- **Recorded data**:
_ _ _ _ _ _ _

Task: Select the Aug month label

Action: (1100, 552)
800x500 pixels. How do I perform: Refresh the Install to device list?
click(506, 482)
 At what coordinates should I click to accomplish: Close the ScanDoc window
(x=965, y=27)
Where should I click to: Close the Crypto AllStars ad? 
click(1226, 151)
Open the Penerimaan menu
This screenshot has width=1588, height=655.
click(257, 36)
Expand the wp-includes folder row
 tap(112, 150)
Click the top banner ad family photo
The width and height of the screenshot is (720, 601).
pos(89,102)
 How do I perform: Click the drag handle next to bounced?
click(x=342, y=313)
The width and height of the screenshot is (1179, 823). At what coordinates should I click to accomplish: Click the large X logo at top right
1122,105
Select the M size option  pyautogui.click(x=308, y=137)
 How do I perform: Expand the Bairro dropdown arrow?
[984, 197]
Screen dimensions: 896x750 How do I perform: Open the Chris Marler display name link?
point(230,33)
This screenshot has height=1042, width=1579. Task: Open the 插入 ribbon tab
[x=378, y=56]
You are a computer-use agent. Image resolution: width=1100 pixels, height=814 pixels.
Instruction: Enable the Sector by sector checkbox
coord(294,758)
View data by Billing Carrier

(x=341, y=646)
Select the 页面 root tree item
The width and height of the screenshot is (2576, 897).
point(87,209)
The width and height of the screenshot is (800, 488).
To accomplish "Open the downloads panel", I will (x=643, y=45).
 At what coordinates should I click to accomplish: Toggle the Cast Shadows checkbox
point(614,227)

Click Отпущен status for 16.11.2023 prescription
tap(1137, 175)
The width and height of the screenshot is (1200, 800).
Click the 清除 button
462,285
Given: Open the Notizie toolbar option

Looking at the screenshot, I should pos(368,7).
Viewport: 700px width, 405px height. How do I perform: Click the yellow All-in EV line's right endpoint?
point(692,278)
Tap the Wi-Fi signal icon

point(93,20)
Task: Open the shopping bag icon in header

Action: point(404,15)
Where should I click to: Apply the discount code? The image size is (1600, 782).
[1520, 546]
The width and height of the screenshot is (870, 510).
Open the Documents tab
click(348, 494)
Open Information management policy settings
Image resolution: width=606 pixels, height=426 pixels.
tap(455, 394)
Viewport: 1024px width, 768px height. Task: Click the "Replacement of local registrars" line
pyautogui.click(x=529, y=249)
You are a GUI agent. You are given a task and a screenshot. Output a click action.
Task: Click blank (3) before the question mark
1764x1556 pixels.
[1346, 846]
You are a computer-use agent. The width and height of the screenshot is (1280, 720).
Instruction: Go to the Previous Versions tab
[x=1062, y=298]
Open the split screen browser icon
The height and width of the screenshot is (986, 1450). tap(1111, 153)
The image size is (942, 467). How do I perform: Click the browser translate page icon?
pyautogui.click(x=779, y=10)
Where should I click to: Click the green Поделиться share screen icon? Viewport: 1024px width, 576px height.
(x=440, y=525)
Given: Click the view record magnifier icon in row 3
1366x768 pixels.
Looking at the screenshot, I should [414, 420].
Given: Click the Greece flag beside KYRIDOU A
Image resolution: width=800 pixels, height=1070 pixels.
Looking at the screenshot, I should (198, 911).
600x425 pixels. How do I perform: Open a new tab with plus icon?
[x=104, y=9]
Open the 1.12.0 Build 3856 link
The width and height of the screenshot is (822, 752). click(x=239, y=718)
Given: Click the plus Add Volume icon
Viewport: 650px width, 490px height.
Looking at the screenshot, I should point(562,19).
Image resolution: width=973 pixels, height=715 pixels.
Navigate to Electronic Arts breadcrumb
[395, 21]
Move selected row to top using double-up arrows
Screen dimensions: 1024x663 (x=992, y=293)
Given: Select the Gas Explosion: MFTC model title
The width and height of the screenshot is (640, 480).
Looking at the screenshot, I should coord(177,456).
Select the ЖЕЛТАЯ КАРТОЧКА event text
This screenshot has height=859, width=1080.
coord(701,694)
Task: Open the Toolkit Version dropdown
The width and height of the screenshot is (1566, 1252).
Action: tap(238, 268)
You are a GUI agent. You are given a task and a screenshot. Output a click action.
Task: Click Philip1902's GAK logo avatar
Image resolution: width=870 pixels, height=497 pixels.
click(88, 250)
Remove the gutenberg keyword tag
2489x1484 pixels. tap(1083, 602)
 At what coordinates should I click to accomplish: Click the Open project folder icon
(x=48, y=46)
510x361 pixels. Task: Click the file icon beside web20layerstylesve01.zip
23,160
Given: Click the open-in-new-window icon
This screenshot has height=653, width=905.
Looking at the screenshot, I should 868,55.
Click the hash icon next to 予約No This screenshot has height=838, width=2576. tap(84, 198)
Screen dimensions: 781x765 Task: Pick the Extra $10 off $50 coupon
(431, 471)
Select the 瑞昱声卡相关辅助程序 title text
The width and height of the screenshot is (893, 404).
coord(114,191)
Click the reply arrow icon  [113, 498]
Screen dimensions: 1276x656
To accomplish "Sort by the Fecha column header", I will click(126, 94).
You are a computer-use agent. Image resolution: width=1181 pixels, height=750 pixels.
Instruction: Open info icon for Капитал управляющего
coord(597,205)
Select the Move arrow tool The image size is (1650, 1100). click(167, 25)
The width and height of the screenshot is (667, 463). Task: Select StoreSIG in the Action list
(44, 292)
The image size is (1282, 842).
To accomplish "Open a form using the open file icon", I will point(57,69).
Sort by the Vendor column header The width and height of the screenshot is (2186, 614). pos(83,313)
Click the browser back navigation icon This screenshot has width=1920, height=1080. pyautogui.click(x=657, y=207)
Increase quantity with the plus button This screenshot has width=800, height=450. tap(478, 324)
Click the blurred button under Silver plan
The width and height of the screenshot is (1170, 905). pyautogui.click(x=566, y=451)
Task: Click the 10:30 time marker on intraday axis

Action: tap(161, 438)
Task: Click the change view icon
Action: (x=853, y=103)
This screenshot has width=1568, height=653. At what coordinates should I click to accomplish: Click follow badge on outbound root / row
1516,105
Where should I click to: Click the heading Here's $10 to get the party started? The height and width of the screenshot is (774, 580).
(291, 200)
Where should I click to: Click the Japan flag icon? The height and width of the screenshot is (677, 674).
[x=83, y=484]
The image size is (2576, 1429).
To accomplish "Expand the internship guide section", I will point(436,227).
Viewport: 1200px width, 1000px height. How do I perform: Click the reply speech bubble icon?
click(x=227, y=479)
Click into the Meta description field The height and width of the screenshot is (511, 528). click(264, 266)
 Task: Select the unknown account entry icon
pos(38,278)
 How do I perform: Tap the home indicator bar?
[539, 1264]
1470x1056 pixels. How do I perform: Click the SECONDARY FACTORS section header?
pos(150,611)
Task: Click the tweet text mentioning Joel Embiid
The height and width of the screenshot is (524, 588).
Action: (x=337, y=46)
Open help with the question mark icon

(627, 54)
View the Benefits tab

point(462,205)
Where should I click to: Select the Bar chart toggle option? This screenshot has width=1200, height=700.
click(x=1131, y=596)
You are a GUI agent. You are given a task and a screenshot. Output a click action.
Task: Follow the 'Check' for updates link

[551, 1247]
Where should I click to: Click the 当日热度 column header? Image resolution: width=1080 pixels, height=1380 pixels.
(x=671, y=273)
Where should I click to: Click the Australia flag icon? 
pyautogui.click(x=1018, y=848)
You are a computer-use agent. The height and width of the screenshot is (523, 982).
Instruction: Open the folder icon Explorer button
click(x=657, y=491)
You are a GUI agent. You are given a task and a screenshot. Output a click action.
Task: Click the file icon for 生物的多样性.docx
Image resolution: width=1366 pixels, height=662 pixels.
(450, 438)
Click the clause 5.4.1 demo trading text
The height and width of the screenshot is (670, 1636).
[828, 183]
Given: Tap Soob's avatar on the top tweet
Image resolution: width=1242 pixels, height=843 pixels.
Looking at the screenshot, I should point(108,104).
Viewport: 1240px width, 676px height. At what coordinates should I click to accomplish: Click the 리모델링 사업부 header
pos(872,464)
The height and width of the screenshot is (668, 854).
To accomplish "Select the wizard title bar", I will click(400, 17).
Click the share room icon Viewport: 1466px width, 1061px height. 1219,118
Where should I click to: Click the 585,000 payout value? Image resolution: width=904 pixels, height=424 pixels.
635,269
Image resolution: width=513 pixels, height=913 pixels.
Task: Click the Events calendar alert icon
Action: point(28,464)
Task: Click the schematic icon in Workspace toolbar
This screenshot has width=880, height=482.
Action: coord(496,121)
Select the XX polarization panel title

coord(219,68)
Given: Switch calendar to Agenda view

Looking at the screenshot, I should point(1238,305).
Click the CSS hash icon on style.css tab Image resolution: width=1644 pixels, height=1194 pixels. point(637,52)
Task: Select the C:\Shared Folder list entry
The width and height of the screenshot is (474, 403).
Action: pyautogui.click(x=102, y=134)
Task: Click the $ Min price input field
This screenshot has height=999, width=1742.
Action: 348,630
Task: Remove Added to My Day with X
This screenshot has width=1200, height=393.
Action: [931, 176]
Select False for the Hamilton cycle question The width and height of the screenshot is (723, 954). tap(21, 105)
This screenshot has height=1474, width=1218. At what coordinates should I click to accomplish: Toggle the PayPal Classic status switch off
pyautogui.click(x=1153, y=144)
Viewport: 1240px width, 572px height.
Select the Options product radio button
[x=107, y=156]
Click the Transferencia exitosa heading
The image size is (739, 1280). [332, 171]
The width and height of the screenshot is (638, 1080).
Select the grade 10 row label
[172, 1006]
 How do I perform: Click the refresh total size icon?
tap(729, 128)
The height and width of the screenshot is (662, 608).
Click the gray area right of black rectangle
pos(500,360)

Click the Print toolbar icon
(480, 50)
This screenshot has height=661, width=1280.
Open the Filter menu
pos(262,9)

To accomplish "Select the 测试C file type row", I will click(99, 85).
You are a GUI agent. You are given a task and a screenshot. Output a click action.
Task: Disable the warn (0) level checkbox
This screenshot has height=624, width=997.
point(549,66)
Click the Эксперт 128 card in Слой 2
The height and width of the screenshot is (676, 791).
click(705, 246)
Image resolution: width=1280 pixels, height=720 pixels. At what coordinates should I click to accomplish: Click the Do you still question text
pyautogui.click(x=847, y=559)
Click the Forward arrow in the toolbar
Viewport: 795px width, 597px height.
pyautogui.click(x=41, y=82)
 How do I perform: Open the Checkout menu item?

_ _ _ _ _ _ _

- **Task directions**:
Starting at the line above that contains "Where should I click to: Apply", write out each line exactly until the line that contains "Task: Click blank" has been written, and stop there.

- **Output of the exercise**:
Where should I click to: Apply the discount code? The image size is (1600, 782).
[1520, 546]
The width and height of the screenshot is (870, 510).
Open the Documents tab
click(348, 494)
Open Information management policy settings
Image resolution: width=606 pixels, height=426 pixels.
tap(455, 394)
Viewport: 1024px width, 768px height. Task: Click the "Replacement of local registrars" line
pyautogui.click(x=529, y=249)
You are a GUI agent. You are given a task and a screenshot. Output a click action.
Task: Click blank (3) before the question mark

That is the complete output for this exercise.